In the left hemisphere, there is a significant diminution of perfusion during activation with the Wisconsin test P<0.006 that becomes P<0.031 in the right hemisphere. This area belongs to the limbic system and precedes anatomically the anterior cyngulate gyrus. It is an efferent target of the orbito-frontal cortex, that is related to mood disorder (27, 28).

The limbic system has a significant importance in areas of learning and we are aware of the interrelation of cognition and emotion (29).

Area 28

This area is located in the medial temporal cortex which corresponds to the entorhinal and perirhinal cortex (30).

This area shows a significant difference with diminution during activation P<0.02 at the left and P<0.05 at the right and is related to emotional and neurovegetative situations and is accompanied in borderline patients with anxiety, with symptoms in the abdominal, thoracic region or in areas of visceral content.

Furthermore, this area is rich in connections with the hippocampus structure that appears to be a site of temporal memory, this temporal memory later on transfers to other areas of the cortex for permanent recording (31).
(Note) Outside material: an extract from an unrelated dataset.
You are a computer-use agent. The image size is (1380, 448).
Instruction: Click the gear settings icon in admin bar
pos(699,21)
Probably this storage is performed in a holonomic modality (32), which allows the retrieval from any detail of the totality of information.

The mnesic details have clearly an effective component in areas 28 that is closely related to the orbito frontal subcortical circuit, which is related to mood and other characteristics of personality and it becomes an important input in this sense.

Area 36

The left hemisphere which shows a clear diminution of blood flow during activation with P<0.05 it is less significant than the previously described areas and it has connections with area 28.

Area 40

The statistical significance of the findings concerning this area have a P<0.005 at the left and P<0.04 in the right.
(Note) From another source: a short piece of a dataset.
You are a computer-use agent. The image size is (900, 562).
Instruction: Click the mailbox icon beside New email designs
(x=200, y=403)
There is a close correlation of this area with the memory of speech. Its function is shared with areas 9, 44, 39, 46, 47, that show a significant change in this study.

Area 25

There is significance only in the left hemisphere P<0.006. This area is located in the "Genus angularis", subgenus area of the Corpus Callosus. It has been studied by Damasio and others (33) because of its important relation with the capacity of enjoying with performance and with positive anticipation to future facts or optimism, both functions therefore related to the capacity of finding a meaning to existence.

This area has been defined as the critical locus in Major Depression. In this condition there is a diminution of cerebral blood flow and metabolism and also in MRI there is a diminution of the volume of gray matter of this structure.

It is probable that in borderline patients this same finding is accompanied by dysthymias.

Area 44

Both appear significantly diminished during activation P<0.016 in the right hemisphere and P<0.013 in the left hemisphere. This area together with areas 9, 40, 39, 46 and 47 participate in verbal memory.

Area 9

Together with area 8 of Brodmann corresponds to the dorso lateral prefrontal cortex in a lateral and medial image, for this reason the observations that we made for area M are equally applicable: in the right hemisphere P<0.016.